Part of this link is via the Airside Road Tunnel (ART). The works consisted of five underpasses, one of which is curbed and 285 meters long. CHt’s work included the substructure of the Main Terminal Building, including the Railbox (underground structure for the terminal’s railway station; the first satellite terminal ( Satellite 1); the substructure of the new Air Traffic Tower; management of site logistics and all earthworks and enabling works.
Heathrow Terminal 5 was an innovative and extremely complex multi-modal transport interchange designed to meet the challenges of the 21st century and handle up to 30 million passengers a year.
- Three year duration
- Leadership value £150m
- Contract value £110m
- Five sub-projects
- Management of £3m spend per month at peak
CHt's challenges were:
- To successfully deliver the MEP services for the largest construction project in Europe at the time.
- A challenge from the client to remove 60% of the traditional labour through the use of our prefabrication experience.
- Lead the project commissioning strategy interfacing with baggage handling, Flight Information Systems and site wide security systems.
All of these were addressed through an innovative contract (T5 Agreement) which promoted a collaborative open book approach.
Successful industrial relations were also instrumental to the success, playing amajor part in the development and management of the innovative Major Projects Agreement. This offered a consistant site wide collaborative platform for dispute and grievance resolution, which succeeded in delivering no MEP industrial action for the entire duration of the project.

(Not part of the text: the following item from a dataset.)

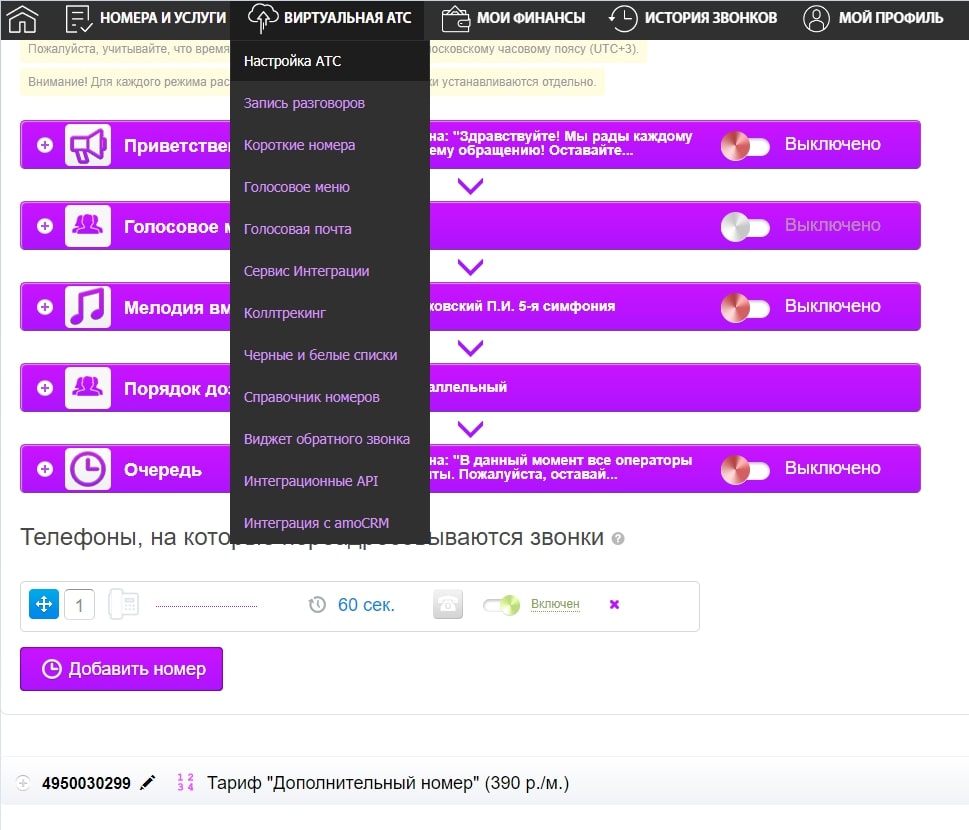Open МОЙ ПРОФИЛЬ in top navigation
Screen dimensions: 969x830
(x=874, y=18)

Our approach delivered improved programme control, risk management, improved quality and required fewer on-site resources leading to a far safer site. The project utilised our CHt Manufacturing capability to adopt lean production methods and add value throughout the project in terms of cost, programme, logistics quality and on-site health & safety.
The project at its peak had a labour force of over 500 operatives on site, over 60% of which were direct CHt employees from the south east of England. Through our innovative approach and methodology, and our commitment to our framework agreements, our strategy also enabled us to support the local community and people development, setting new standards in the construction industry.

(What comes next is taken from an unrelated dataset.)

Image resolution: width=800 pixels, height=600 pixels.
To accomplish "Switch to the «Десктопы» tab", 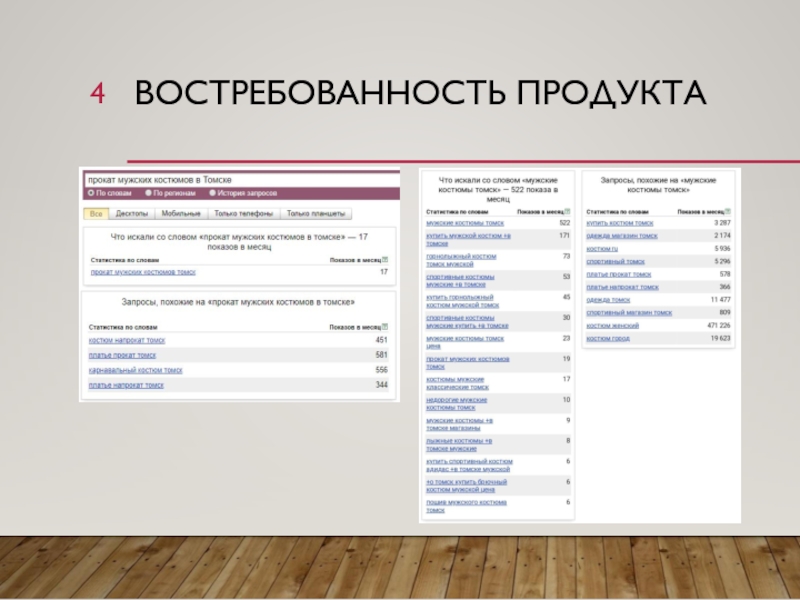I will click(x=132, y=213).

Our engineering behind our delivery
Our Design for Manufacture and Assembly (DfMA) strategy to deliver building services modules from our factory delivered major benefits in safety, quality, cost, reliability and environmental impact and reduced the reliance on a large numbers of skilled local operatives.
We were able to construct many component assemblies off site, pre-commission them in a controlled environment, and finally lift and position them on site. We delivered over 1,400 modules, representing 202,000 hours of assembling time for multi-service distribution risers, plantrooms, pipework modules, skid mounted plant, and corridor multi service units.